[[ Given data open ]]
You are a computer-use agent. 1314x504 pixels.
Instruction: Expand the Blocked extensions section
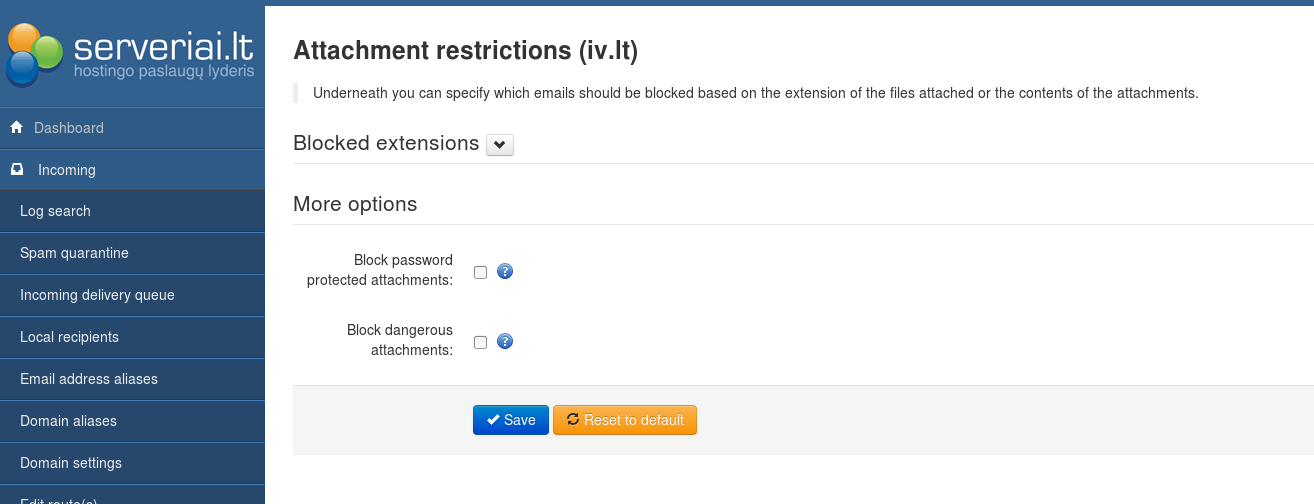tap(500, 145)
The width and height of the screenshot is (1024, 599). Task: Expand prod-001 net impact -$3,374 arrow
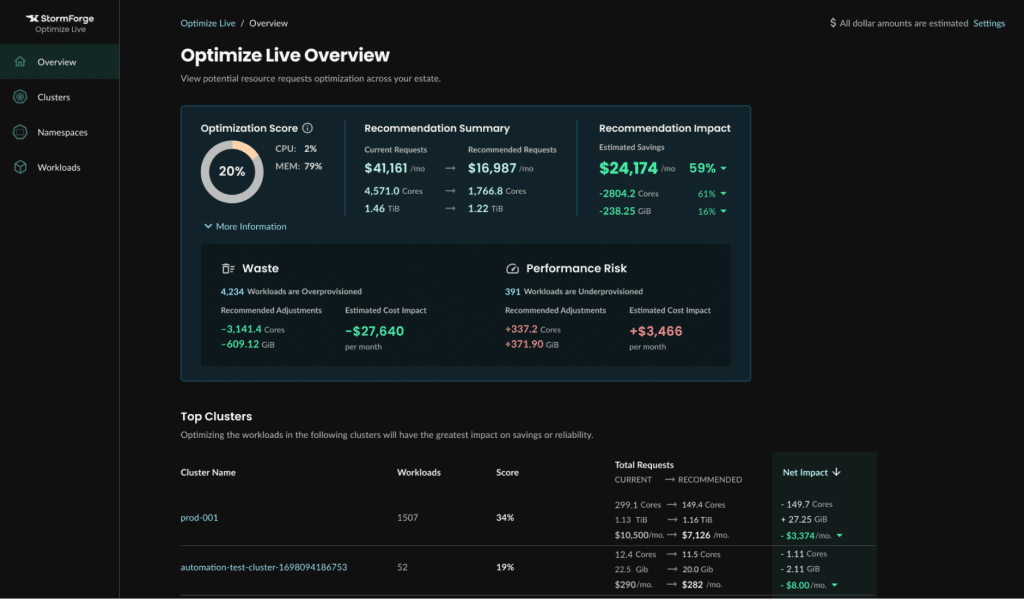[840, 536]
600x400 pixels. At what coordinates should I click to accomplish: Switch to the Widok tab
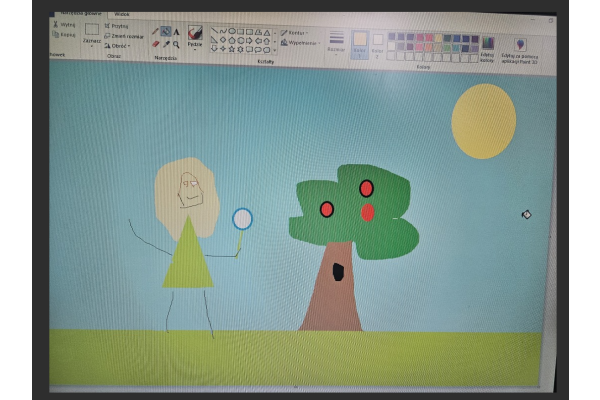click(122, 15)
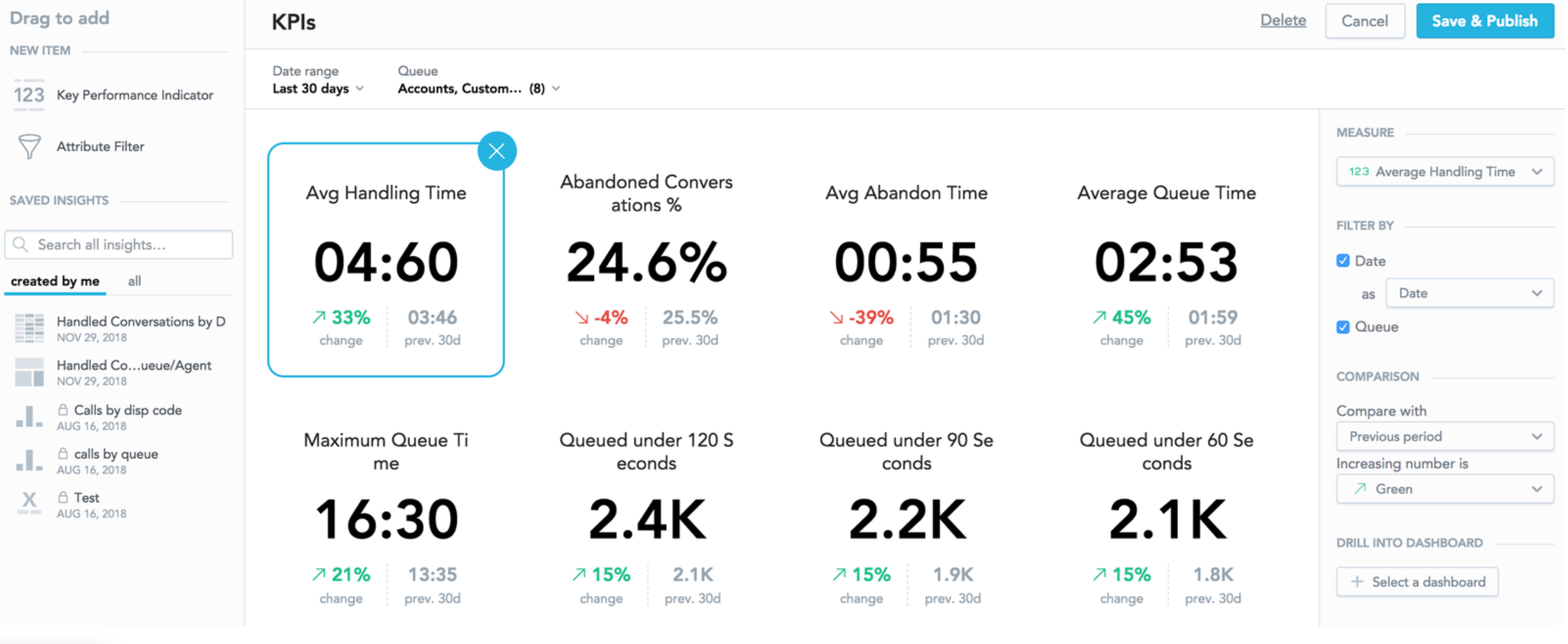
[[ Given data closed ]]
# Assignment
Give the entries again exactly, but skip every image.

# Task answer
You are a computer-use agent. 1314x504 pixels.
Instruction: Expand the Blocked extensions section
tap(500, 145)
The width and height of the screenshot is (1024, 599). Task: Expand prod-001 net impact -$3,374 arrow
[840, 536]
600x400 pixels. At what coordinates should I click to accomplish: Switch to the Widok tab
click(122, 15)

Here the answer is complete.